American composer and musician (born 1947)

Robert Curtis Lewis (born March 4, 1947) is an American composer and musician. He is best known as a co-founder (along with Gerald Casale) of the new wave band Devo.

==Early years==
Bob Lewis was born in Akron, Ohio, and played basketball briefly for Bobby Knight at Cuyahoga Falls High School. He was a National Merit Scholar and attended Kent State, where he was the first student to graduate with a major in anthropology. He graduated from Kent State University shortly after the Kent State shootings on May 4, 1970.

Lewis studied poetry with Black Mountain poet Ed Dorn, British poet Eric Mottram and Robert Bertholf, an English professor at Kent who later was named the curator of the poetry collection and Charles D. Abbot Scholar at the University at Buffalo.

==Devo==
In 1970, Lewis and Gerald Casale began working on a theme of de-evolution in response to the Kent State shootings. In 1971, Lewis, along with Devo co-founder Casale and Peter Gregg, recorded three proto-Devo songs⁠—"I Been Refused", "I Need a Chick" and "Auto Modown"⁠—on primitive recording equipment located over Guido's Pizza Shop in Kent, Ohio. Lewis and Casale wrote seminal tracts on de-evolution for the now-defunct LA Staff. In 1973, they formed the band Devo with Mark Mothersbaugh and in late 1974, Bob Mothersbaugh took over the band's duties as lead guitarist, causing Lewis to take a more managerial position.

Recommendations from David Bowie and Iggy Pop enabled Devo to secure a recording contract with Warner Bros. In 1978, after the band achieved success, Lewis asked for accreditation and compensation for his contributions to the band. The band refused to negotiate and sued Lewis in Los Angeles County Superior Court, seeking a declaratory judgment stating that Lewis had no rights to the name or theory of de-evolution. Lewis then filed an action in United States District Court for the Northern District of Ohio, alleging theft of intellectual property. During discovery, Lewis produced articles, promotional materials, documentary evidence and an interview with Lewis and band members recorded at the Akron Art Museum following the premiere of In the Beginning was the End. In the interview, Mark Mothersbaugh, drummer Alan Myers and other band members credited Lewis with developing the theory of de-evolution [see external link 10 below]. The band settled for an undisclosed sum.

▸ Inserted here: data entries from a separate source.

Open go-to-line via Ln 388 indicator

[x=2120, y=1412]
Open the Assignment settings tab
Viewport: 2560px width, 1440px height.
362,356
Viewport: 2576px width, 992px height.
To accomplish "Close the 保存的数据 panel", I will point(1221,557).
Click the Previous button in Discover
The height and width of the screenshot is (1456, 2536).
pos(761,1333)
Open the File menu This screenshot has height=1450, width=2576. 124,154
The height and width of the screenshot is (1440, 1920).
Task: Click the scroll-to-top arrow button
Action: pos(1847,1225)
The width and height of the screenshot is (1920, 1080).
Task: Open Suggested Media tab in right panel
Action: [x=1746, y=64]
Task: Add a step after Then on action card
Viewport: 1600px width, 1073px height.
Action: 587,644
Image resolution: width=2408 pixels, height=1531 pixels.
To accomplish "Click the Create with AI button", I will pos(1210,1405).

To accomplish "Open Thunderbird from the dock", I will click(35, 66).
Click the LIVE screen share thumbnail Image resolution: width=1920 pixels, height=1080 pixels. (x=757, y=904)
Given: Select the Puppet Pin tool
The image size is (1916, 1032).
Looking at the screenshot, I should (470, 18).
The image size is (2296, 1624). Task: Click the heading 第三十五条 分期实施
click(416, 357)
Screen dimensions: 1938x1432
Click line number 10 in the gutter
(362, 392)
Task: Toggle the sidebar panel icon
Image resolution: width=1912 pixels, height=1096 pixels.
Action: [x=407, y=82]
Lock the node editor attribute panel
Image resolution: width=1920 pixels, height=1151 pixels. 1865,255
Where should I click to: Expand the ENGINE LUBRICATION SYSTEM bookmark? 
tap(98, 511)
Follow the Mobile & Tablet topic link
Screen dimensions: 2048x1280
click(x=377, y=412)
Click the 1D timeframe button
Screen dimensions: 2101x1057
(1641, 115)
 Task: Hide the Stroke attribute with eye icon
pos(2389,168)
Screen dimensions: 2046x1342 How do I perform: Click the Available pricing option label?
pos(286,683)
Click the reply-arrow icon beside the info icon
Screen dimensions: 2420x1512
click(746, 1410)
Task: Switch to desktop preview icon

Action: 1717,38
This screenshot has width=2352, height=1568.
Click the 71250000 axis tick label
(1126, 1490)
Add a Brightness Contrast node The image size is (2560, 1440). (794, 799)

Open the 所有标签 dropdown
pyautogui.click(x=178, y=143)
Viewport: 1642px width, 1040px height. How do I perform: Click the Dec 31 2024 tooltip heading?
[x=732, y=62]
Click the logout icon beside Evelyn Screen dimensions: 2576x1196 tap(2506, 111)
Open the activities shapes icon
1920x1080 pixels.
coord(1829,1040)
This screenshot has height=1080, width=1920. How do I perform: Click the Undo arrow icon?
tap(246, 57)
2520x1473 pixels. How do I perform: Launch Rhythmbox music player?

In 2017, Lewis appeared at the annual DEVOtional fan gathering in Cleveland, performing early Devo songs with Casale and others. This event was reportedly the first time Lewis and Casale had performed together in over 40 years.

==Other work==
Lewis' poetry has been published in Creedences, Shelley's and in Poetry Review when Eric Mottram was editor. In 1977, he released a book of poetry titled Viscerally, illustrated by Fran Fecko and published by Tom Beckett.

In 1980, Lewis wrote and performed the song "Andrea" under the name Hurricane Bob for the Akron new wave compilation album Bowling Balls from Hell and later worked on videos with new wave groups Tin Huey, Hammer Damage and Human Switchboard. In the 1980s, while working as a consultant in Damascus, Syria, he was Middle East Correspondent for Rolling Stock magazine, published by Ed and Jennifer Dunbar Dorn.